Rewrite the stretch of records from the line containing "Switch to the 第1章-半导体器件 (2) tab" through the line containing "click(496, 184)" as a two-column CSV with the headers input and output. Give one row per record, with its text under input and its answer under output, each in a single quoted field with line breaks replaced by spaces.

--- SUPPLIED DATA ---

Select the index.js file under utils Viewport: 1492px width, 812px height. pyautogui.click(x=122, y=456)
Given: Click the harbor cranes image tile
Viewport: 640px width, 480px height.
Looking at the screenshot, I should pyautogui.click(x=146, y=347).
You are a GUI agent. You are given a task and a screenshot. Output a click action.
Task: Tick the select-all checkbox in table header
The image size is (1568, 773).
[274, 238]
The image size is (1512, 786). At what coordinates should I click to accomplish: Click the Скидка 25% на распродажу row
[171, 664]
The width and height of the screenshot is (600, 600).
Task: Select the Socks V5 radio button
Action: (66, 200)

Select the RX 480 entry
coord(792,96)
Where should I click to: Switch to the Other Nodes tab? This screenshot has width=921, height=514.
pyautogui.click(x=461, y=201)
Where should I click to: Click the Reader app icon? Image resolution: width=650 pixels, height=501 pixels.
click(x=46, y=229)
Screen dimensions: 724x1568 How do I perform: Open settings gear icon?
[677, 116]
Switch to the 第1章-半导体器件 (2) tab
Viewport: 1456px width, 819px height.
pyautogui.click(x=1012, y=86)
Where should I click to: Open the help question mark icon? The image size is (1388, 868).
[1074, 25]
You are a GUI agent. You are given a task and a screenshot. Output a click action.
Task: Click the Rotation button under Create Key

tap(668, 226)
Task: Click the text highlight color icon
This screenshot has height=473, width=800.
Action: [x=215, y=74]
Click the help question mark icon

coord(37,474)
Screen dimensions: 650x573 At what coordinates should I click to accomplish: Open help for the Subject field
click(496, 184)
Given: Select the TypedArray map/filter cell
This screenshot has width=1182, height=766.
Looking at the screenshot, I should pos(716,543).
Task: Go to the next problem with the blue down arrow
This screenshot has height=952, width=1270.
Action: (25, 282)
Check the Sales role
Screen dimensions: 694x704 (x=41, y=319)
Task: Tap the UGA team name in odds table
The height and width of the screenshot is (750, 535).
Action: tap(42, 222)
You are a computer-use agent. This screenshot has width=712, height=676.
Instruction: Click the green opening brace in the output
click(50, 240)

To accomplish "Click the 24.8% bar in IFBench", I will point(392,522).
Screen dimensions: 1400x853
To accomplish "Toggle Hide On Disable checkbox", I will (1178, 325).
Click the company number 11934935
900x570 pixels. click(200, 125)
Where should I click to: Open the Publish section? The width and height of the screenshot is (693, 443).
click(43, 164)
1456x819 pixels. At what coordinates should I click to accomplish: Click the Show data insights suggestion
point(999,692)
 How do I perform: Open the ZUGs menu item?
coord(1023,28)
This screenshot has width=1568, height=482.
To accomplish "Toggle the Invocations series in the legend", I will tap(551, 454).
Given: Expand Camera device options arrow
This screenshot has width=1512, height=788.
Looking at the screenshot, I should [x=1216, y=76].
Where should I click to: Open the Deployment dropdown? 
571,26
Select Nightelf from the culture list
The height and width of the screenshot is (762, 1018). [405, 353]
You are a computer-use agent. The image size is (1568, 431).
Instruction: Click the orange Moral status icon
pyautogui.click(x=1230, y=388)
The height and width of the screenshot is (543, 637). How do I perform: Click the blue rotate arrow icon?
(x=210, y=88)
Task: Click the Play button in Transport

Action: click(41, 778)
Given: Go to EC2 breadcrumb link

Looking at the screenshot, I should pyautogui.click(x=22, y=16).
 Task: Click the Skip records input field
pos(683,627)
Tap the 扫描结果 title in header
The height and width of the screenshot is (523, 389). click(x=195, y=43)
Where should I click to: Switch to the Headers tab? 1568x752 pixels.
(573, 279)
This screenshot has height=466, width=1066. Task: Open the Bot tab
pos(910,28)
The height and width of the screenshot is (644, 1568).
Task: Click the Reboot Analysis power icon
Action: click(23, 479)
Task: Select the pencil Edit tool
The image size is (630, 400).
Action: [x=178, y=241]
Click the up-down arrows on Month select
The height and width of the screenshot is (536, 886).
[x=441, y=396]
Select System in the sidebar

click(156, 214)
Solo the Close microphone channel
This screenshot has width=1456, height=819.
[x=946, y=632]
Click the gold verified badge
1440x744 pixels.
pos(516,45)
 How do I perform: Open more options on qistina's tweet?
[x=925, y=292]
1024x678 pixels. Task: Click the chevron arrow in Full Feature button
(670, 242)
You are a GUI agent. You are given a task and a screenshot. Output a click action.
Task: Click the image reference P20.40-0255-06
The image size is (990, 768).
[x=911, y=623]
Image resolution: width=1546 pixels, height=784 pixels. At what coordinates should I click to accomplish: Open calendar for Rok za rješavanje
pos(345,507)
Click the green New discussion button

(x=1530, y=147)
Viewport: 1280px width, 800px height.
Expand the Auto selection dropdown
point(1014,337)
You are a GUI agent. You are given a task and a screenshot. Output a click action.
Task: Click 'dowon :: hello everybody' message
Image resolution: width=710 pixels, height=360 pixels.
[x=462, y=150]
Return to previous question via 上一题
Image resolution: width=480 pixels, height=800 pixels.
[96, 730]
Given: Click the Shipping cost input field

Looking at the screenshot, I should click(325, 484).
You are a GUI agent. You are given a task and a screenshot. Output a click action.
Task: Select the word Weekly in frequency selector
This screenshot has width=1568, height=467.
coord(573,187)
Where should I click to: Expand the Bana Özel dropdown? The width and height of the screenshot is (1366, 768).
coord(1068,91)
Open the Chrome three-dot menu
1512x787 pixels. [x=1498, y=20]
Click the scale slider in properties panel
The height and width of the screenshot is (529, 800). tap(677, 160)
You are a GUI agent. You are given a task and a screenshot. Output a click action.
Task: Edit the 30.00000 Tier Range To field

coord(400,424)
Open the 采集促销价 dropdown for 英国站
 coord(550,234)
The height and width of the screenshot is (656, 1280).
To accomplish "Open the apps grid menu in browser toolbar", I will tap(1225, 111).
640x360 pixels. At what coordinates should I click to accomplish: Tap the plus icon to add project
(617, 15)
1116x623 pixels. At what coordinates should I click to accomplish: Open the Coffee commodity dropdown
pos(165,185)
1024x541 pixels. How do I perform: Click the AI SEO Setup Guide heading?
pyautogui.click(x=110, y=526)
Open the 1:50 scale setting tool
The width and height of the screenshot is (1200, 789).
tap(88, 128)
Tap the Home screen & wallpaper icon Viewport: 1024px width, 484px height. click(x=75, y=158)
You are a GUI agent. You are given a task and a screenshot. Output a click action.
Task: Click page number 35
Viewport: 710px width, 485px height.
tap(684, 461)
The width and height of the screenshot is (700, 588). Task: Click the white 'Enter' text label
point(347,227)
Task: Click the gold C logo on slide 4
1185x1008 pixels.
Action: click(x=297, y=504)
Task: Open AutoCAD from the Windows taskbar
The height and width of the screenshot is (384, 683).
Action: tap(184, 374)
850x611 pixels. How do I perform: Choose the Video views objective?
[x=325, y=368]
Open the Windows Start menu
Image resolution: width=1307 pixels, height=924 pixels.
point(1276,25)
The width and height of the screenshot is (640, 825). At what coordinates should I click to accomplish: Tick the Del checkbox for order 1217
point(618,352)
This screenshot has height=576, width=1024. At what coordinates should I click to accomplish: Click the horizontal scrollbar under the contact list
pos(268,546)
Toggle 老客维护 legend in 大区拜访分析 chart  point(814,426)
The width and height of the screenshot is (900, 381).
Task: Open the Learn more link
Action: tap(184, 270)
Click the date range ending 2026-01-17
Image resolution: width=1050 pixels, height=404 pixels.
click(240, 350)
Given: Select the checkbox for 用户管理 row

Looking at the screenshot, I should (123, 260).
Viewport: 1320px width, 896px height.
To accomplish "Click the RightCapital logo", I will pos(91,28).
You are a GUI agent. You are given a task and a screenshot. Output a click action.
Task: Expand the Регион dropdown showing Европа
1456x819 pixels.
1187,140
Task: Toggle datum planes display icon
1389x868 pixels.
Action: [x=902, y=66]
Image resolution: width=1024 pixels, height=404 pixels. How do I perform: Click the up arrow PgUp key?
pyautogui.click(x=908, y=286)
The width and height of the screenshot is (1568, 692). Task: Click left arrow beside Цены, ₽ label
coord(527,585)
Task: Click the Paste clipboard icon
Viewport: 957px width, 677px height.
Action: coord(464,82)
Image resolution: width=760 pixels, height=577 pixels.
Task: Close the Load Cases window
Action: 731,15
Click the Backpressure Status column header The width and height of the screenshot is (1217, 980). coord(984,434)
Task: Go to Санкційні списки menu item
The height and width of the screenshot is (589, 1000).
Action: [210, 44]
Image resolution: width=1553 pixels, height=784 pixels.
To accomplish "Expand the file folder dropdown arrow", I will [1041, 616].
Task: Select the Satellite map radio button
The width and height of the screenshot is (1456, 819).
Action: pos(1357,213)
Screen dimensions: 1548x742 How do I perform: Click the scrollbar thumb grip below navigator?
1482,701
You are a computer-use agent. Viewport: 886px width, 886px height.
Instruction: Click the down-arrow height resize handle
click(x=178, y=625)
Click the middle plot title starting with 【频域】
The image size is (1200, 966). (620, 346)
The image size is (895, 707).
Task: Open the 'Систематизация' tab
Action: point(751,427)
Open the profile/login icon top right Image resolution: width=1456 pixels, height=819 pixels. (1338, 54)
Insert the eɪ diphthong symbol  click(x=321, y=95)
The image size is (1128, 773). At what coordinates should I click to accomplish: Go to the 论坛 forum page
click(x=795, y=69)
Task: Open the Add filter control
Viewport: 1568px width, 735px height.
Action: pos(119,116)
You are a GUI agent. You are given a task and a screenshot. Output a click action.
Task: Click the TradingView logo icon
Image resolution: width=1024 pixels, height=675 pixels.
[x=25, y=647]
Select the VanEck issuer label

---

> WRITTEN ANSWER:
input,output
"Switch to the 第1章-半导体器件 (2) tab Viewport: 1456px width, 819px height.","pyautogui.click(x=1012, y=86)"
"Where should I click to: Open the help question mark icon? The image size is (1388, 868).","[1074, 25]"
"You are a GUI agent. You are given a task and a screenshot. Output a click action. Task: Click the Rotation button under Create Key","tap(668, 226)"
"Task: Click the text highlight color icon This screenshot has height=473, width=800.","Action: [x=215, y=74]"
"Click the help question mark icon","coord(37,474)"
"Screen dimensions: 650x573 At what coordinates should I click to accomplish: Open help for the Subject field","click(496, 184)"